New York became the 16th state to legalize adult use cannabis as lawmakers passed the MRTA (Marijuana Regulation and Tax Act) this week. The bill will now go on to Governor Cuomo to sign, which he is expected to do. It will take at least a year to establish the program and sales aren't expected until 2022. However, the original growers, or OG's, in New York will be given many advantages to the market versus new entrants.
Original Grower's Stand To Gain
Viridian Capital Advisors said that New York will quickly become the biggest cannabis market on the East Coast and it forecasts that sales will reach $1.9 billion by 2025. New York was a limited license state with just 10 licenses awarded to medical marijuana operators. They include Acreage Holdings (ACRHF) , Columbia Care (CCHWF) , Cresco (CRLBF) , Curaleaf (CURLF) , iAnthus (ITHUF) , Etain Health (private), Green Thumb Industries (GTBIF) , MedMen (MMNFF) (whose assets have mostly been sold to privately held Ascend Wellness), PharmaCann (private) and Vireo Health (VREOF) . As with many other fully legal states, the original medical license holders stand to have the early advantage.
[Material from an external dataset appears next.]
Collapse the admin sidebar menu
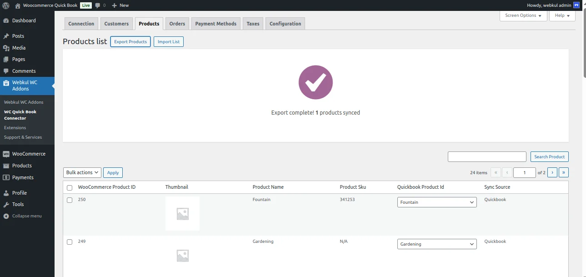point(22,216)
Viridian pointed out that the existing operators will be grandfathered in with several long-term advantages, creating an unequal playing field for new entrants. The company writes, "Today, existing license holders are permitted to have four medical dispensaries and are required to be vertically integrated. Under the new law, the license holders can open four more dispensaries with three of eight to be permitted for recreational sales. All new entrants to the market will be capped at three total stores." Vertical integration for new entrants will not be allowed forcing new players to either declare themselves fully retail or wholesalers. The existing license holders will also have the opportunity to expand and increase production.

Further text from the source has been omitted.